Oglethorpe will be required
to adopt this statement no later than January 1, 2003. Oglethorpe's
management is currently assessing the impact of this statement on its
results of operations and financial condition.
9
Item 2. Management's Discussion and Analysis of Financial Condition
and Results of Operations
Results of Operations
For the Three Months and Nine Months Ended September 30, 2001 and 2000
- ----------------------------------------------------------------------
Net Margin
Oglethorpe's net margin (loss) for the three months and nine months ended
September 30, 2001 was $(4.0) million and $10.0 million compared to $(323,000)

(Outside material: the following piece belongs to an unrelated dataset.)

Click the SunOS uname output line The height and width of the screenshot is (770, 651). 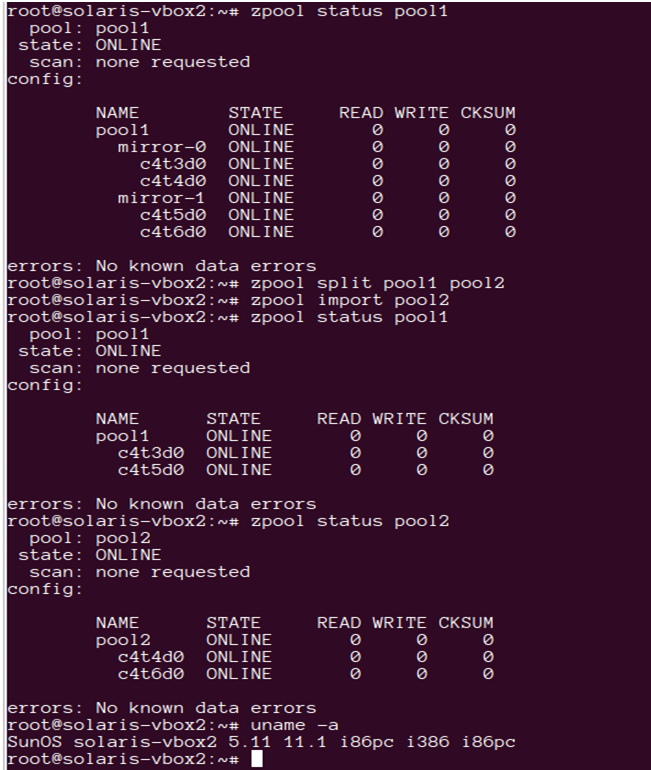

and $18.5 million for the same periods of 2000. As a result of lower than
budgeted fixed production expenses and lower than budgeted interest costs during
the first nine months of 2001, Oglethorpe's Board of Directors approved
reductions to revenue requirements totaling $35.6 million. A portion of these
reductions was recorded in the third quarter of 2001 as an $18.3 million
reduction in Sales to Members. Year-to-date net margin, after these reductions,
is on target to meet the margin requirement under Oglethorpe's Indenture. As a
result of lower than budgeted fixed O&M expenses, the year-to-date net margin
for 2000 reflects a $10.5 million Board of Directors approved reduction to
revenue requirements. This was recorded as a $10.5 million reduction in sales to
Members resulting in a net loss for the third quarter of 2000.
Operating Revenues
Revenues from sales to Oglethorpe's 39 retail electric distribution cooperative
members (the Members) for the three months and nine months ended September 30,
2001 were 1.3% and 2.8% higher than such revenues for the same periods of 2000.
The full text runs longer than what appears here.